Volete la mia? Ovviamente SPOILER
nel prossimo paragrafo
:

Se leggerete senza aver visto il finale, dovrete fare i conti con Tony.

«DING!» oltre a generare tensione con un campanello (prima
di Breaking Bad) e aver reso iconica “Don’t
stop believin” dei Journey (prima di “GLEE”), quel finale è il paradosso del gatto
di Schrödinger applicato alla serialità, Tony è allo stesso tempo vivo ma già
morto, mai un uomo che va in bagno o Meadow che ci mette un mese a parcheggiare
(ovvero il niente) ha creato così tanta tensione, ogni «DING!» Potrebbe essere
quello fatale oppure un bel niente, non importa poi davvero, perché se scegli lo stile di vita di Tony, lo sai che ogni momento è quello buono per sfuggire
ad un attentato (anche una coltellata alle spalle, come nel caso di zio Junior)
oppure di lasciarci i calzini, alla faccia di chi crede che questo genere di
opere non facciano che glorificare le figure dei mafiosi, quei lunghissimi
dieci secondi di schermo nero, in cerca di una prova, un indizio definitivo
sulla condizione dei Soprano, sono quello stato di non vita e non morte, che
chiunque decida per una vita criminale vive ogni secondo, non riesco a pensare
ad un finale migliore di questo. Fine
del paragrafo con gli SPOILER
.

Così vi ho messo un’immagine del finale, senza rovinare la visione a nessuno (al massimo vi farò venire fame)

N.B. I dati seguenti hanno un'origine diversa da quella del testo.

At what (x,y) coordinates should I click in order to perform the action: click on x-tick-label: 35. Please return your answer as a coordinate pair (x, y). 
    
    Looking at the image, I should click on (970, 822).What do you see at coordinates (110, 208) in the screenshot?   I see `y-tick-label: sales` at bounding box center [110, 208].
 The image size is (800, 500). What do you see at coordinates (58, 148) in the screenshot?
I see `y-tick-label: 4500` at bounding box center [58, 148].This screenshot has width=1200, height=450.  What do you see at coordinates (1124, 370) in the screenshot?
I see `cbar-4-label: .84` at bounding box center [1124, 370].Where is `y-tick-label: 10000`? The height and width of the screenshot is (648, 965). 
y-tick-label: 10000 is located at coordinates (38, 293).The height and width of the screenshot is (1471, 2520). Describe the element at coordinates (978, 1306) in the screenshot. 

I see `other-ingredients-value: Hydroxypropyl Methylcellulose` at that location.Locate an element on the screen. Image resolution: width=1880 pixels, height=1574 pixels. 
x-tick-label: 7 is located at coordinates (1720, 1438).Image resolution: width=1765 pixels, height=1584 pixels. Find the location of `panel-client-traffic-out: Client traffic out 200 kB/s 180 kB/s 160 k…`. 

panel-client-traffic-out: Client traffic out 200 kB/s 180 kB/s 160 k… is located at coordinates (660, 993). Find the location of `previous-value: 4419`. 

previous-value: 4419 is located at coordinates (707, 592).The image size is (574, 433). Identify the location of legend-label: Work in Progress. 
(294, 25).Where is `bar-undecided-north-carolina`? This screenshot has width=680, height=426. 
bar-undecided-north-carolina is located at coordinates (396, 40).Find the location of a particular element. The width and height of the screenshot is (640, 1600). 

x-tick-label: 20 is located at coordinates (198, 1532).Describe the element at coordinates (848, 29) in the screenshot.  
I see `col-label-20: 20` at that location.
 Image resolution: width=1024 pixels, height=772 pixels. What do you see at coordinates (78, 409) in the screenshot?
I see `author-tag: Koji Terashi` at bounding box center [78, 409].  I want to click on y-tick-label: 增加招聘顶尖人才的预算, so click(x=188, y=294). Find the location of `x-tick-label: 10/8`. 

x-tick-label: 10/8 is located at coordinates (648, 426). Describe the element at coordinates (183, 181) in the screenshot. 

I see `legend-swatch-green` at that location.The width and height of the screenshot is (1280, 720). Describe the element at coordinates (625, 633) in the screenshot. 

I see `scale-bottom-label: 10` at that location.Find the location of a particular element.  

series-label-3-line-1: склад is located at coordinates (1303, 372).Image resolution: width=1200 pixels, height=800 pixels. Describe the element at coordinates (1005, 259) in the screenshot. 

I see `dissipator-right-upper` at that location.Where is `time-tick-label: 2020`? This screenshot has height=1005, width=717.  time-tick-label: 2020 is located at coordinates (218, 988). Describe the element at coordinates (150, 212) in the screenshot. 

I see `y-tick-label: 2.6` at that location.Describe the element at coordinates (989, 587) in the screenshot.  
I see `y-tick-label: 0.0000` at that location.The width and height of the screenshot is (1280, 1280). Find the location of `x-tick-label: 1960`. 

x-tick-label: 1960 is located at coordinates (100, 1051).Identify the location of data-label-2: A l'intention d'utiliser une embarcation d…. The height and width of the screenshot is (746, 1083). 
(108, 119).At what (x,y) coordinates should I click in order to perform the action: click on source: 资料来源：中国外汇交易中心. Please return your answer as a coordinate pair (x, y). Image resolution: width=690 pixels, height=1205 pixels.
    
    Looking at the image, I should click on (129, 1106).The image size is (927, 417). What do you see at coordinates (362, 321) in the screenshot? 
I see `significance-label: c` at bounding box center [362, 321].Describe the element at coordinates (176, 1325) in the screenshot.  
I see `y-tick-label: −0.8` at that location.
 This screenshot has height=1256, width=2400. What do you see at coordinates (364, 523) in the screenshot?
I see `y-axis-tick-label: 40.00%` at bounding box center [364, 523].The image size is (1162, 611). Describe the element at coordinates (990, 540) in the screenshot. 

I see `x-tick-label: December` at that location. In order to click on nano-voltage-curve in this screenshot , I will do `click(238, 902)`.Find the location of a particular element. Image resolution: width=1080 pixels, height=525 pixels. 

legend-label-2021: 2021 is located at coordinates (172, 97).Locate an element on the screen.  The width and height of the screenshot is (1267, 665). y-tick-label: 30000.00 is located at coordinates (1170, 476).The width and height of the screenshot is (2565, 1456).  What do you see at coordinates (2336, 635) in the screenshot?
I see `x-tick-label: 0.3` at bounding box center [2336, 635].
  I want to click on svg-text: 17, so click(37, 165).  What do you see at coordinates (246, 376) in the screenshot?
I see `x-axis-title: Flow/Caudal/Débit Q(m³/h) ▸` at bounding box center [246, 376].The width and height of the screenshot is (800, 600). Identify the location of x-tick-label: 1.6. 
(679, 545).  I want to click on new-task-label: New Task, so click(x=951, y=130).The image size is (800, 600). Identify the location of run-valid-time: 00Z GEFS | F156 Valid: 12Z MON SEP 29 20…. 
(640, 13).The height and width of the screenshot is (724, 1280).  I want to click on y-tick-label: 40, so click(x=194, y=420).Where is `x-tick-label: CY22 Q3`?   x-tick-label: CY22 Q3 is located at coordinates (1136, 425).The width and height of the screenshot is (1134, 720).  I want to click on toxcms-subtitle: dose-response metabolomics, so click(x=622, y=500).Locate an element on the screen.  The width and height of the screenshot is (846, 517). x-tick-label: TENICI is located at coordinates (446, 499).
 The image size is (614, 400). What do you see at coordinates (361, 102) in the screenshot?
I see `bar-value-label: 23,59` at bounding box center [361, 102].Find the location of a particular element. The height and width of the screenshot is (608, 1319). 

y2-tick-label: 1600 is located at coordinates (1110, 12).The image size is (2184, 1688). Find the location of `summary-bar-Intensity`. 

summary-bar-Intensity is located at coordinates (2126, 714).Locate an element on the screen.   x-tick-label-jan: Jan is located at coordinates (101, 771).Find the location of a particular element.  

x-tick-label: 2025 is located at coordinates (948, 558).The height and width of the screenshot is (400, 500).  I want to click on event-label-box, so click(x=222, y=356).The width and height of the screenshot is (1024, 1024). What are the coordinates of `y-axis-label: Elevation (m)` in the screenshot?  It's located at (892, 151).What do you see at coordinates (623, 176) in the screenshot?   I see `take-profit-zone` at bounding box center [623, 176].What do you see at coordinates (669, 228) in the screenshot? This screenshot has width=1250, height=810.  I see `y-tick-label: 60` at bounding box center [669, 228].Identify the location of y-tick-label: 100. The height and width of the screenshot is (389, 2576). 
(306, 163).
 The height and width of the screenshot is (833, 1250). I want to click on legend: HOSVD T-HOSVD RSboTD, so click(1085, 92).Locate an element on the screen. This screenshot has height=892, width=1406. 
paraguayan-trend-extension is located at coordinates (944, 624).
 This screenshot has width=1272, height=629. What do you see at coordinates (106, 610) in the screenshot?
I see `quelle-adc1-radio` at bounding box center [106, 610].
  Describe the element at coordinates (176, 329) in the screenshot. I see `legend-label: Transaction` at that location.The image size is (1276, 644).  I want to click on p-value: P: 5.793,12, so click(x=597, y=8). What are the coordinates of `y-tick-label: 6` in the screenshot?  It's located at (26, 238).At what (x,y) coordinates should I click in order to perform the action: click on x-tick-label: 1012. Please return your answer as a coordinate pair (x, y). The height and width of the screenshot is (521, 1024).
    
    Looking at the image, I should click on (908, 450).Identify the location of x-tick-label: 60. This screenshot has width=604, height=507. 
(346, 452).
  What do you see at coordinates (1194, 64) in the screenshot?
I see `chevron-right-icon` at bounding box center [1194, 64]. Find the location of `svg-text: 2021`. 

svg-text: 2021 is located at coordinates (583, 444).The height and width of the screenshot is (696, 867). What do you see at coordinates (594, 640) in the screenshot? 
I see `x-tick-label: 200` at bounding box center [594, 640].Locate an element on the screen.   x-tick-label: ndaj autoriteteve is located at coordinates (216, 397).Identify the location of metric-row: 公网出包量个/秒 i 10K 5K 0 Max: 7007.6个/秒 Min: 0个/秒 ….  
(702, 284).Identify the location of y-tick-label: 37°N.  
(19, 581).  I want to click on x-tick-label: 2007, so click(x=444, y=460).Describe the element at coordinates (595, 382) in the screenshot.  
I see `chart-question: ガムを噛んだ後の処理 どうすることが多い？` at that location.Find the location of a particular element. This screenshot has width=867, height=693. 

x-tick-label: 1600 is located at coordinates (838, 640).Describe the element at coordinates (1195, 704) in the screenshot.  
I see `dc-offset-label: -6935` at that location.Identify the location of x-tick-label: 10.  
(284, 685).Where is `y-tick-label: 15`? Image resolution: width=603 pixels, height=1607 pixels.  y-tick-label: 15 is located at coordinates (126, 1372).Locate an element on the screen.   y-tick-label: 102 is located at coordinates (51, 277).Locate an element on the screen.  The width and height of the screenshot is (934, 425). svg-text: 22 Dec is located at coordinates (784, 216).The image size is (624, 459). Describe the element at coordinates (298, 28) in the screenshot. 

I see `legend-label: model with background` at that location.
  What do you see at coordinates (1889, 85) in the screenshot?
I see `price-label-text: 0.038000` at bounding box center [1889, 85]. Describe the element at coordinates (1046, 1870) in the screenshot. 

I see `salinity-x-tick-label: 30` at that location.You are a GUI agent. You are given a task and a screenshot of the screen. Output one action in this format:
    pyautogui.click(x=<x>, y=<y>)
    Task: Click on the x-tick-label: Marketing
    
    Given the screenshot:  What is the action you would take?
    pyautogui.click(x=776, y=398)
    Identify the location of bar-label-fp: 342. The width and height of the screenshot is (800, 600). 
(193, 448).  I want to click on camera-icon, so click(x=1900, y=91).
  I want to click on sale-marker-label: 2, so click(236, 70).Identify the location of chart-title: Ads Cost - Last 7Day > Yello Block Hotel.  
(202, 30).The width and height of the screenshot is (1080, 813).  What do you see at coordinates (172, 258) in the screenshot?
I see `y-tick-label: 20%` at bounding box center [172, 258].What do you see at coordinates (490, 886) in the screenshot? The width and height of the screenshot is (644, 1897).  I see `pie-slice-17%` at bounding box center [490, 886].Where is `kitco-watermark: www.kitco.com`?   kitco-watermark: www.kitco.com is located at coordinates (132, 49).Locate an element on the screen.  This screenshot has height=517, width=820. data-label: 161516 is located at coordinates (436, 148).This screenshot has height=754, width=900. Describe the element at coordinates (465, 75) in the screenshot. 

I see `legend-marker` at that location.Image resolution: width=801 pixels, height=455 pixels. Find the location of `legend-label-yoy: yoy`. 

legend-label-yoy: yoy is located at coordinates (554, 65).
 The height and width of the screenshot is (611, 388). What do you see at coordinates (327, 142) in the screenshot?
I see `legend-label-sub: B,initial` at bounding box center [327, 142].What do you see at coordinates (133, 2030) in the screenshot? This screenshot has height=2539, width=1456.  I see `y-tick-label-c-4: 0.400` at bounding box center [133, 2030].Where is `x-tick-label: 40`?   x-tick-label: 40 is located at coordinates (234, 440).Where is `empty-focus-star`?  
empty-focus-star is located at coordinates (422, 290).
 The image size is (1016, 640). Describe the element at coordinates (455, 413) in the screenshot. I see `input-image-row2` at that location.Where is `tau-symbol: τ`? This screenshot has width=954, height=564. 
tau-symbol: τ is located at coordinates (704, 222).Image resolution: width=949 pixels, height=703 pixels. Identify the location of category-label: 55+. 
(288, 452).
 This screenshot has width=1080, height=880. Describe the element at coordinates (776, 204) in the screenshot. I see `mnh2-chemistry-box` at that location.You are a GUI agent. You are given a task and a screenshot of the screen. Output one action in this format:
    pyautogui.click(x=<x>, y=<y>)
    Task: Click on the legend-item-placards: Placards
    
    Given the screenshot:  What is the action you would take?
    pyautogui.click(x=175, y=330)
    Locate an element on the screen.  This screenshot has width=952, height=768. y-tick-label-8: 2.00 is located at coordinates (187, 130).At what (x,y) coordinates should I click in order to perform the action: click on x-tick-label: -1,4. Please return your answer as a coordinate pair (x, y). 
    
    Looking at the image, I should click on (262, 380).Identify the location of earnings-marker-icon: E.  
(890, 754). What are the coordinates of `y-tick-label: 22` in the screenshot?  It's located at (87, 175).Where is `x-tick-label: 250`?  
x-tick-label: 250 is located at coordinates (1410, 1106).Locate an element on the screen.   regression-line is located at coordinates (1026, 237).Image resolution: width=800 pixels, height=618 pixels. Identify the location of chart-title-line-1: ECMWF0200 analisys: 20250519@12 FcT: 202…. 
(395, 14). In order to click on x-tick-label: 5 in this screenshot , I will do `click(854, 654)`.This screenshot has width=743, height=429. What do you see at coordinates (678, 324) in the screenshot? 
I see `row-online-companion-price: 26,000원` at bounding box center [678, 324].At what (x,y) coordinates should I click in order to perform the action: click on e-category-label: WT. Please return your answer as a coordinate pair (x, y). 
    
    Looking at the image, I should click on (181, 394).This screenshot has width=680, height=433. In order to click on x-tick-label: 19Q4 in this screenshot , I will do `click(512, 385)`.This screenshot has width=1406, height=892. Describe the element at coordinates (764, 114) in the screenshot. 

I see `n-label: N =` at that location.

Anche se per certi versi, forse anche complice il triste
destino di James Gandolfini, che ha pagato caro il suo stile di vita, viene da
pensare che Tony sia ancora in giro, con le torri gemelle (scomparse dalla
sigla nella quarta stagione, poi ditemi che i Soprano non sono stati
perseguitati dalla sfortuna) nello specchietto retrovisore, forse lo è davvero perché il
lascito della serie di David Chase, che ha cambiato la serialità televisiva per
sempre è davvero ancora in circolazione, magari con il sigaro in bocca, New York
alle spalle, mentre imbocca la New Jersey Turnpike, verso quella palude
nebbiosa che è il Jersey con gli Alabama 3 nelle orecchie, io come i Journey
non ho smesso di crederci, perché il lascito di questa grande serie è ancora
sotto gli occhi di tutti, Italo-americani nel mondo ma “Made in America” nel
midollo, ciao guagliò! Fate i bravi (ragazzi).